The large number of clubs entering the tournament from lower down (Levels 5 to 10) in the English football pyramid meant that the competition started with six rounds of preliminary (2) and qualifying (4) knockouts for these non-League teams. The 32 winning teams from the Fourth qualifying round progressed to the First Round Proper, where League teams tiered at Levels 3 and 4 entered the competition.

Calendar and prizes
The calendar for the 2015–16 FA Cup qualifying rounds, as announced by The Football Association.

Extra preliminary round
Extra preliminary round fixtures were due to be played on 15 August 2015, with replays taking place no later than 20 August 2015. A total of 368 teams, from Level 9 and Level 10 of English football, entered at this stage of the competition.
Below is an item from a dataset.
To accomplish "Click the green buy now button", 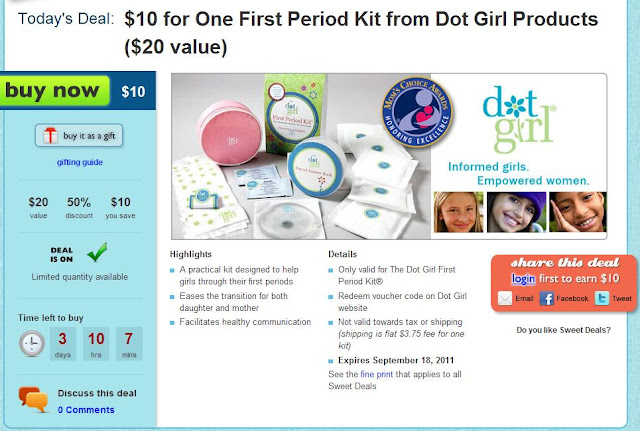I will pos(55,91).
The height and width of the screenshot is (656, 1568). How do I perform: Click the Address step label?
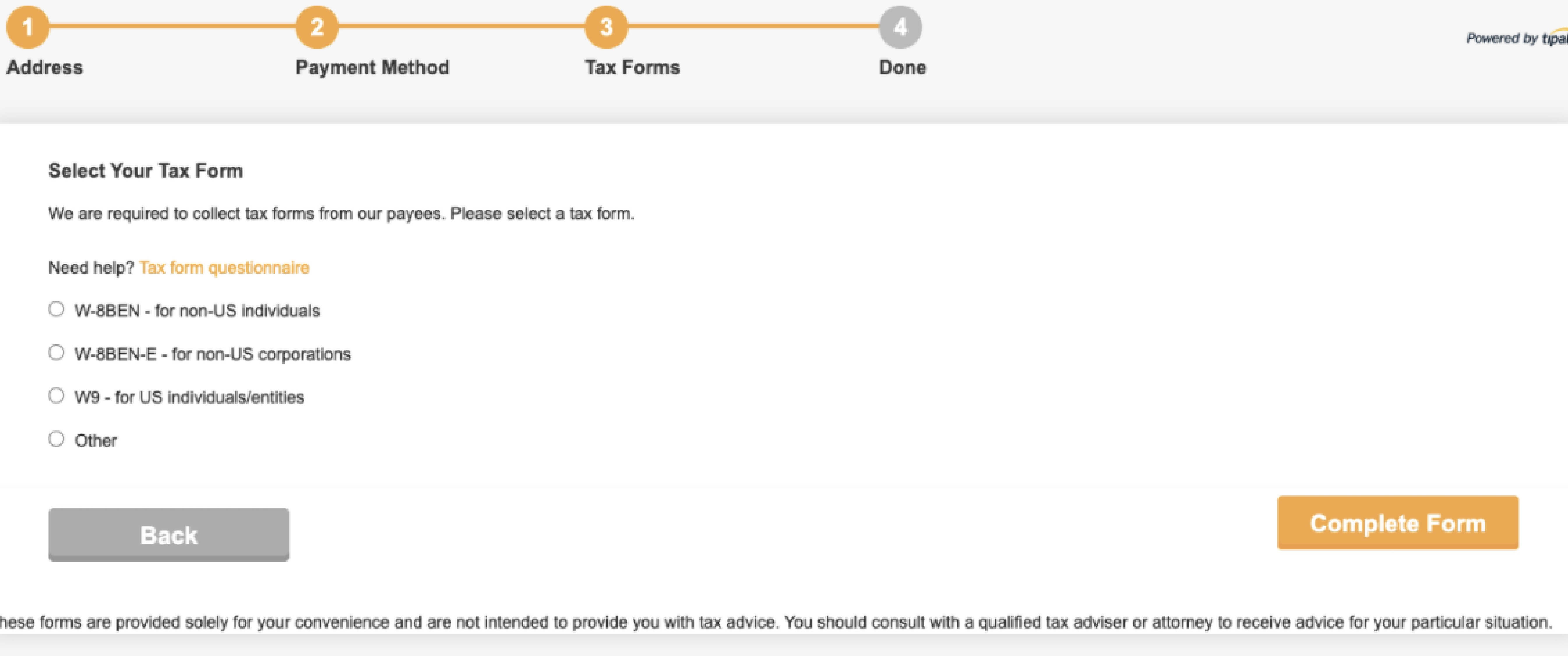[x=45, y=67]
The round includes 91 teams from Level 10 of English football, being the lowest ranked clubs to compete in the tournament.

Preliminary round
Preliminary round fixtures were due to be played on 29 August 2015, with replays no later than 4 September. A total of 320 teams took part in this stage of the competition, including the 184 winners from the Extra preliminary round and 136 entering at this stage from the six leagues at Level 8 of English football. The round included 29 teams from Level 10 still in the competition, being the lowest ranked teams in this round.

First qualifying round
First qualifying round fixtures were played on 12 September 2015, with replays no later than 18 September. A total of 232 teams took part in this stage of the competition, including the 160 winners from the Preliminary round and 72 entering at this stage from the three leagues at Level 7 of English football. The round included eleven teams from Level 10 still in the competition, being the lowest ranked teams in this round.

Second qualifying round
Second qualifying round fixtures were due to be played on 26 September 2015, with replays no later than 2 October. A total of 160 teams took part in this stage of the competition, including the 116 winners from the First qualifying round and 44 entering at this stage from the two leagues at Level 6 of English football. The round included Bodmin Town, Hinckley and Hook Norton from Level 10 still in the competition, being the lowest ranked teams in this round.

Third qualifying round
Third qualifying round fixtures were due to be played on 10 October 2015, with replays taking place no later than 16 October. A total of 80 teams took part in this stage of the competition, all winners from the Second qualifying round. The round included eight teams from Level 9 still in the competition, being the lowest ranked teams in this round.

Fourth qualifying round
Fourth qualifying round fixtures were due to be played on 24 October 2015, with replays taking place no later than 30 October. A total of 64 teams took part in this stage of the competition, including the 40 winners from the Third qualifying round and 24 entering at this stage from the Conference Premier at Level 5 of English football. The round included Sporting Khalsa from Level 9 still in the competition, being the lowest ranked team in this round.

Competition proper

Winners from the Fourth qualifying round advanced to the First Round Proper, where teams from League One (Level 3) and League Two (Level 4) of English football, operating in The Football League, first enter the competition. See 2015–16 FA Cup for a report of First Round Proper onwards.

Broadcasting rights
The qualifying rounds aren't covered by the FA Cup's broadcasting contracts held by BBC Sport and BT Sport, although one game was televised.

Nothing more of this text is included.